The Basis Expansion Principle
N-BEATS does not predict time steps directly. Instead, it learns to predict expansion coefficients that are projected onto a set of predefined basis functions.
- Trend basis: Models monotonic behavior using polynomial functions (e.g., a linear ramp).
- Seasonality basis: Models cyclical patterns using Fourier series (sine/cosine waves).
- This forces the network to decompose the signal structurally, acting as a learned, deep version of classical time series decomposition.
Doubly Residual Stacking
The architecture's core innovation is its doubly residual topology, which creates a clean, interpretable decomposition path.
- Backward residual: Each block receives the residual signal from the previous block, iteratively removing explainable structure.
- Forward residual: Each block outputs a partial forecast, and the sum of all partial forecasts across blocks forms the final prediction.
- This design prevents gradient interference and ensures each block specializes in a distinct signal component.
Generic vs. Interpretable Architecture
N-BEATS offers two distinct configurations, trading off flexibility for human-readability.
- Generic architecture: The basis functions are learned end-to-end by the network, maximizing predictive accuracy without human priors.
- Interpretable architecture: The basis functions are hard-coded as trend and seasonality waveforms, allowing practitioners to extract and visualize the exact decomposition the model learned.
- This dual-mode design makes it uniquely suited for both pure performance and auditable forecasting.
N-BEATS vs.
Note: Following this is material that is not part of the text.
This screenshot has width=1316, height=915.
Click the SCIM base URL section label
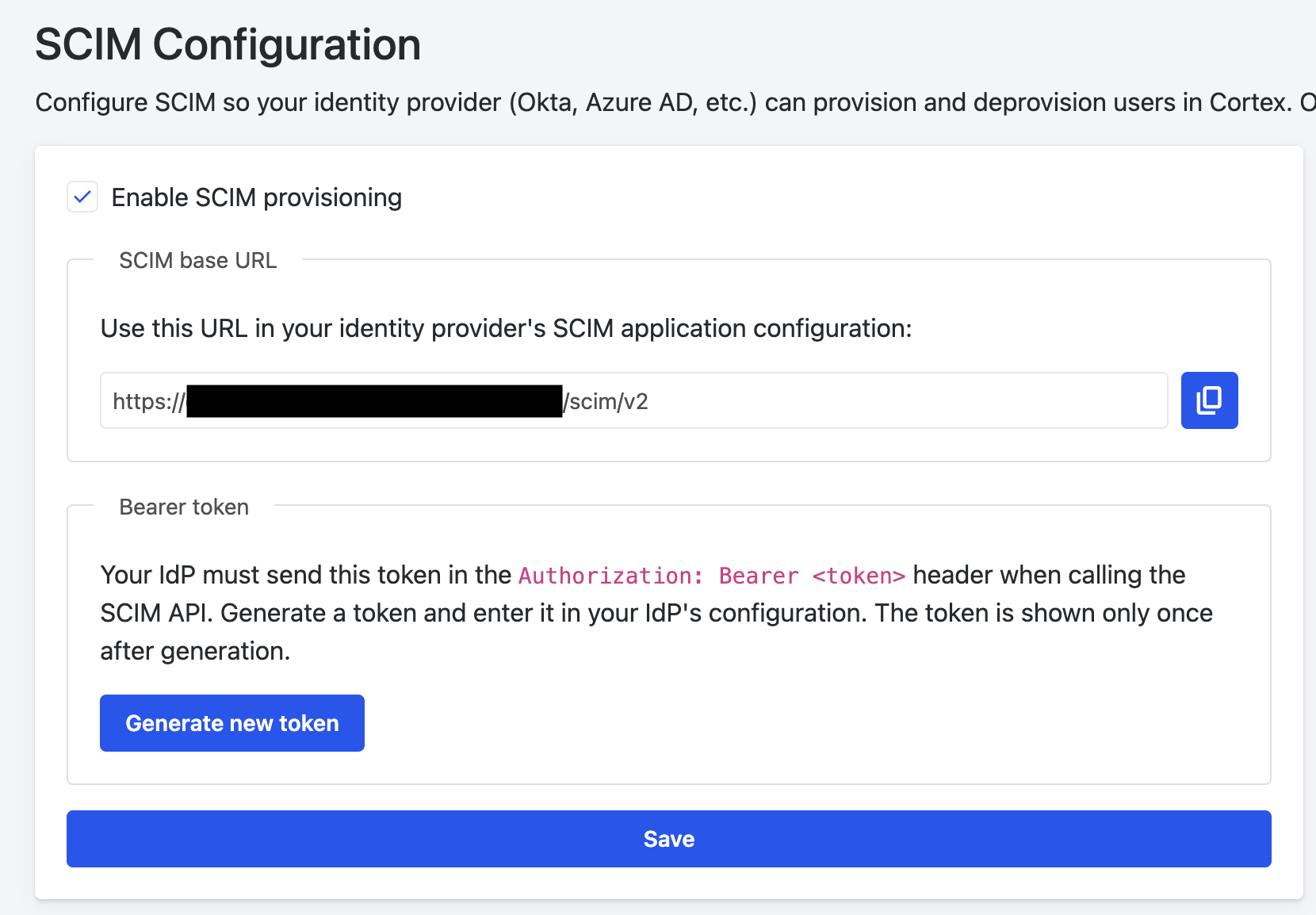(x=197, y=260)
Classical Methods
N-BEATS represents a paradigm shift from statistical to pure deep learning for univariate forecasting.
- vs. ARIMA/ETS: N-BEATS makes no assumptions about stationarity or data-generating processes; it learns the structural priors directly from data.
- vs. DeepAR: Unlike autoregressive RNNs, N-BEATS does not feed predictions back as inputs, avoiding error accumulation in multi-step forecasts.
- vs. TFT: N-BEATS is univariate by design and does not natively ingest static or known future covariates, making it ideal for large-scale, isolated SKU forecasting.
Meta-Learning Capabilities
N-BEATS can be trained as a meta-learner across many heterogeneous time series, enabling few-shot forecasting.
- Cross-series learning: A single N-BEATS model can learn shared structural patterns (e.g., weekly seasonality) from thousands of different SKUs.
- Fast adaptation: When a new time series with limited history is introduced, the model can generate a reasonable forecast by leveraging patterns learned from the broader dataset.
- This property directly addresses the cold-start problem in retail and inventory management.
Ensembling and Interpretability
The additive nature of the forward residual connections allows for direct visual inspection of the forecast composition.
- A final forecast is the sum of outputs from multiple stacks (e.g., Trend Stack + Seasonality Stack).
- Practitioners can plot each stack's output to see exactly how much of the prediction is driven by a long-term trend versus a weekly cycle.
- This provides a level of algorithmic explainability that is rare in deep learning, satisfying governance requirements for high-stakes supply chain decisions.

About the author
Prasad Kumkar
CEO & MD, Inference Systems
Prasad Kumkar is the CEO & MD of Inference Systems and writes about AI systems architecture, LLM infrastructure, model serving, evaluation, and production deployment. Over 5+ years, he has worked across computer vision models, L5 autonomous vehicle systems, and LLM research, with a focus on taking complex AI ideas into real-world engineering systems.
His work and writing cover AI systems, large language models, AI agents, multimodal systems, autonomous systems, inference optimization, RAG, evaluation, and production AI engineering.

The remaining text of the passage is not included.